Overall, 19 percent of those surveyed said they were having trouble making their monthly housing payments or rent.
But those renting apartments were nearly three times as likely as those living in condominiums to have that problem, 34 percent compared to 13 percent, the survey found. Fifteen percent of people living in single-family homes, a figure likely to include some renters, were in the same position.
Over half of the registered voters who responded reported cutting back "a great deal" or "some" on other expenses because of the cost of housing, the survey found. And that was far more common among younger residents and people living in apartments: 79 percent of the renters and the same percentage of residents under 40 reported some level of belt-tightening.

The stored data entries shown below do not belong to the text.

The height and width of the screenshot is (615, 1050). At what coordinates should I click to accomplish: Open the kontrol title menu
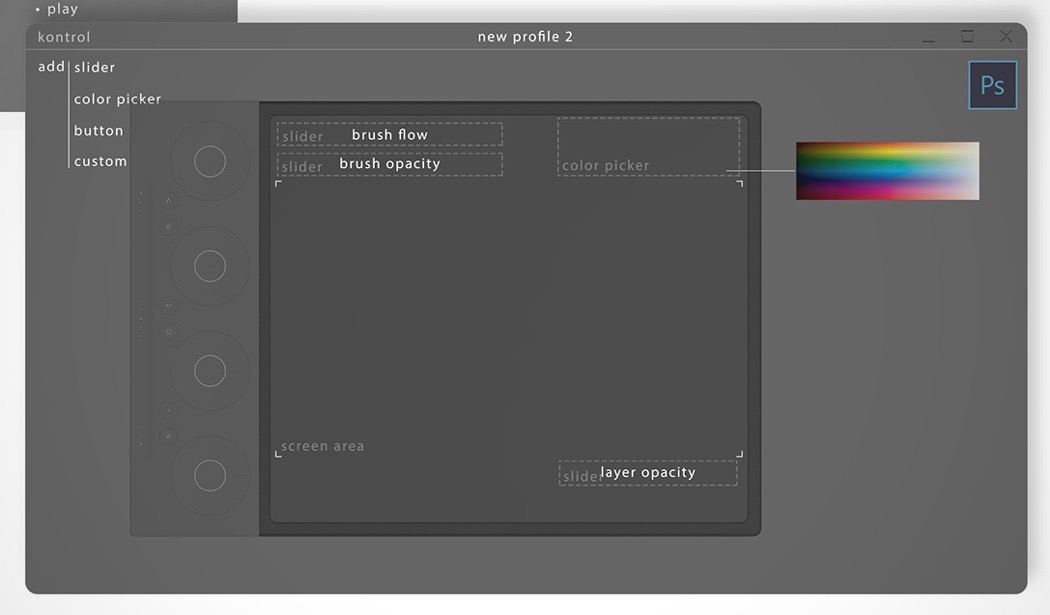(64, 37)
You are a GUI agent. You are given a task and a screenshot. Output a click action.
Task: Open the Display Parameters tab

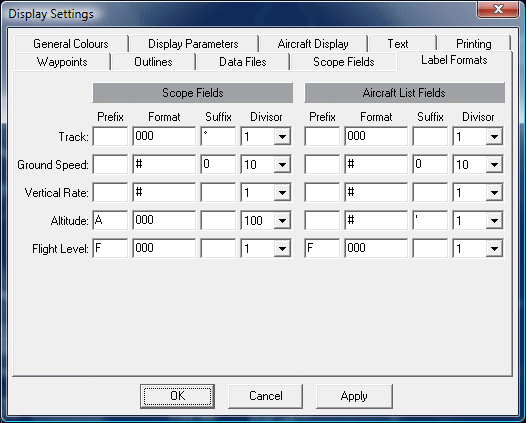click(x=193, y=44)
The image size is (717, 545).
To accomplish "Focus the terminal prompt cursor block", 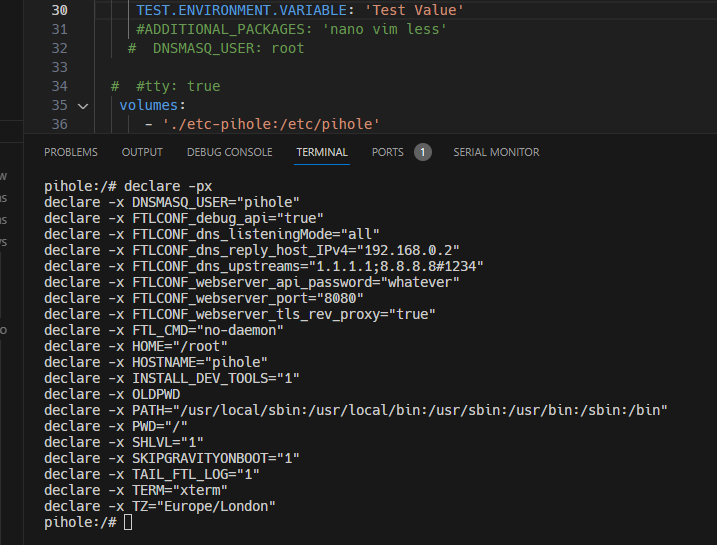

Bay Area residents under 40 were more than three times as likely to report they cut other expenses "a great deal" to cover their housing costs than those over 60, the survey found, and were twice as likely to say that they struggle to afford their housing situation. They also held a less favorable view of where they lived, with just 32 percent being "very satisfied," compared with 48 percent of everyone surveyed.
Among those who said they were dissatisfied, cost was the overwhelming reason for all age groups, followed by a lack of space.
That pattern is consistent with 30 years of survey and economic data that "tell the same story," said Paul Taylor, a former Pew Research Center vice president who explored the generational wealth gap in his new book, "The Next America."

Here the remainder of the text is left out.